We joined in her enthusiasm, and she taught us how to clap along. But later, we laughed together as a family about how those words don't make too much sense for us...how maybe 'my parents take care of me, sometimes we all watch TV' might work better.
It's a silly rhyme - not worth mentioning, right? In the grand scheme of ESP, probably not. But when our kids are subtlely buying into the idea that it's perfectly normal for moms to do all the caregiving and dads to tune out the family, we're setting up the next generation to unconsciously act out this age-old inequality (with both parents missing out on a lot of fun).
6 Comments:
I don't see it having much of an influence on kids. I think they are much more affected by how they see their parents acting every day than what they hear in a silly rhyme.
I'm not so concerned about the kids from ESP families; you're absolutely right that their parents will model something far more powerful than words. I'm more curious/concerned about the kids from families where dad is NOT an active partner at home; these lyrics (whether they be at camp, in school jokes, in books, in movies) say 'that's normal and fine' and don't help kids see alternatives. Again, not a huge point by itself, but a very small example of how our culture sends messages that do get heard on an unconscious level.
But again, those kids are going to be influenced much more by what they see at home. Even if they were bombarded by outside messages that dads should be more involved, what they see on a daily basis is going to have much more of an effect on them.
I think your family handled it well by using it as a jumping off point for a conversation.

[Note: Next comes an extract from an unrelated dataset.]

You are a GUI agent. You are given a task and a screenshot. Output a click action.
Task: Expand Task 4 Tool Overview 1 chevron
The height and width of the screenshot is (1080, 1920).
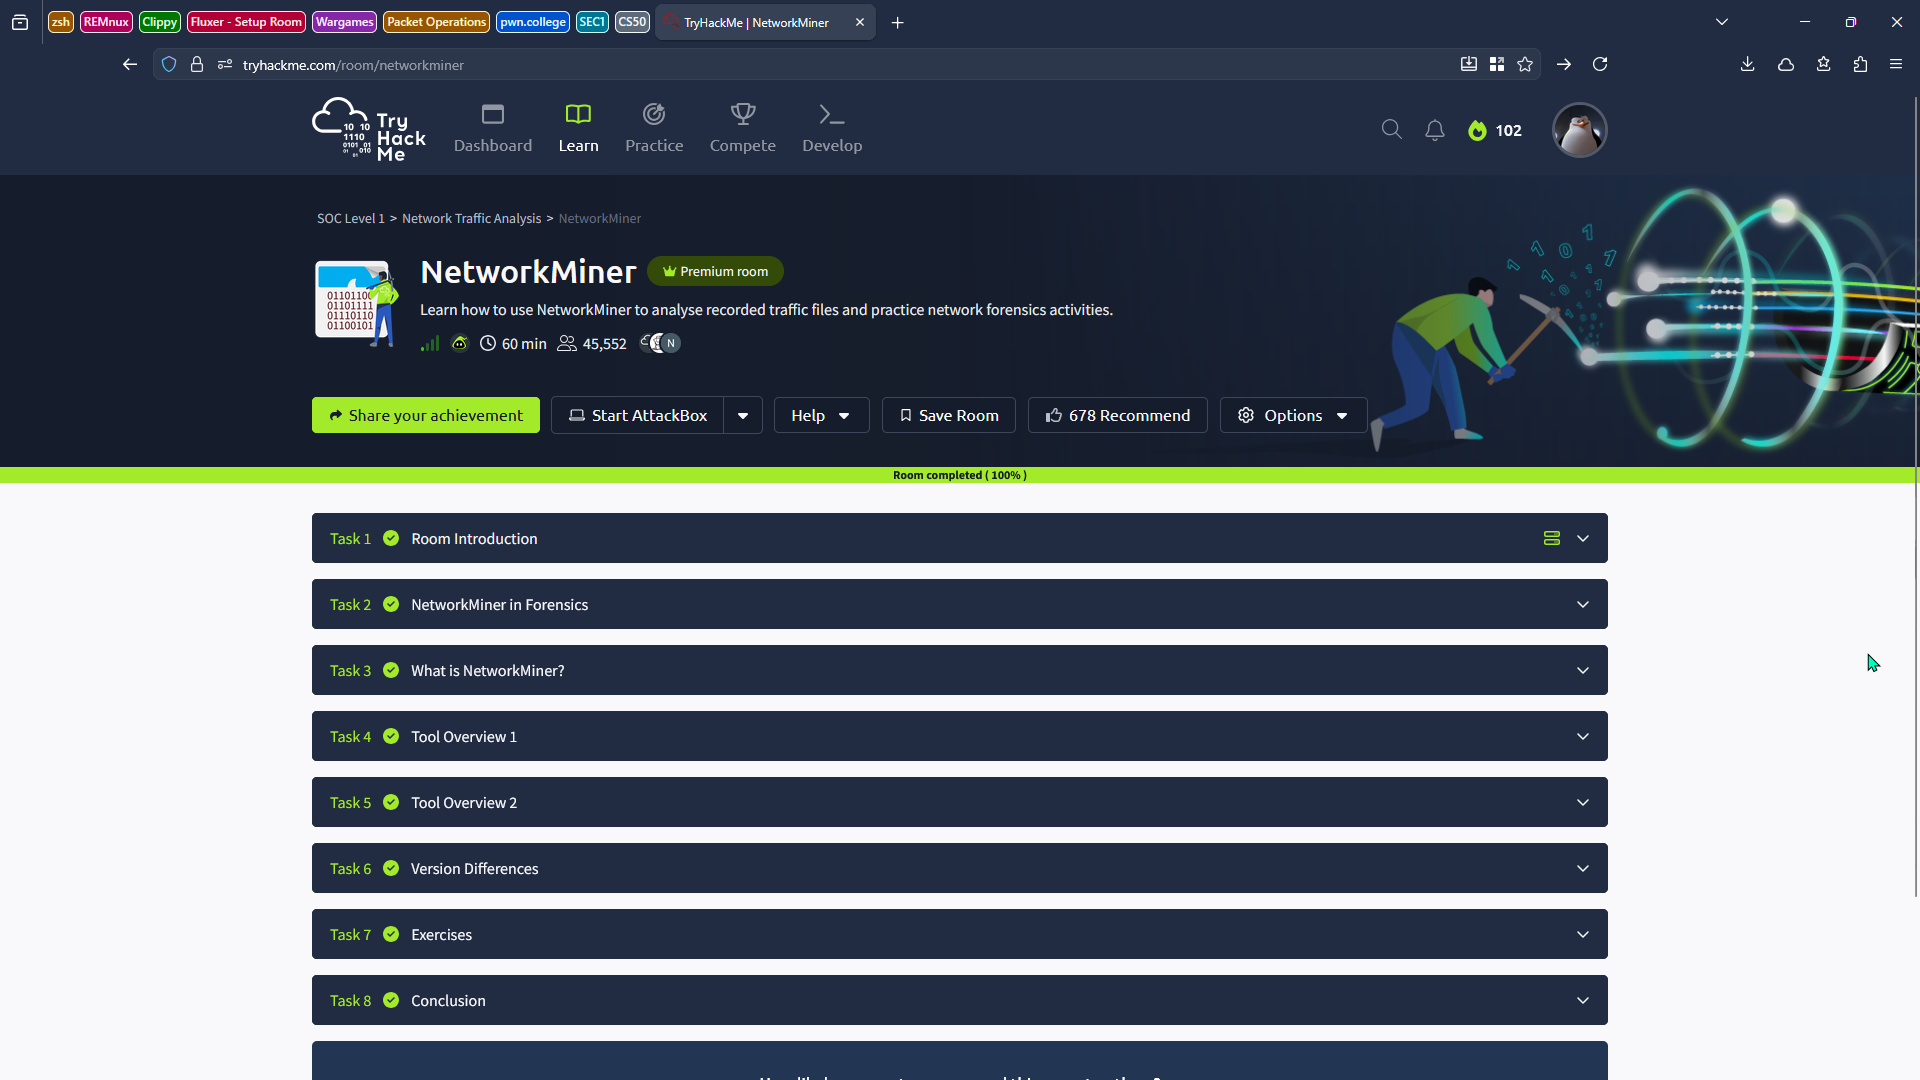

I've been thinking a lot about subtle messages - like in TV commercials where the father is a buffoon who doesn't know the first thing about taking care of a kid or where the mother happily cleans up after her husband and sons using a Bounty paper towel. No one instance of these subtle messages can influence our worldview, but watching hours and hours of TV and spending hours and hours with kids who have sexist assumptions about the duties of their parents, it really builds up.
As long as we converse with our own kids about it, we can undo quite a bit of these messages. But too bad we can't talk with everyone else's kids.
Amanda makes a good point. There is a lot of evidence that shows that these "little" messages build up over time and impact the way people think and act, especially kids. This particular one is really insulting to fathers. It is worth mentioning and neutralizing at home. I think it is also worth mentioning to camp counselors or teachers with an explanation about why you find it troubling. We all need to educate each other.
Thanks, all. I really believe these little things add up too. At least we should begin to question them, and even if we only catch 10% of the inequality examples that pervade our everyday lives, we'll be opening up our kids' eyes, and even our own.
As for that particular camp, we have finished our session and I'm pretty sure the hand clap game wasn't taught by the staff - just by some of the other kids to each other during lunch. But without being labeled (too often) as that crazy parent who complains about silly things, I still do like to flex my activism muscles from time to time!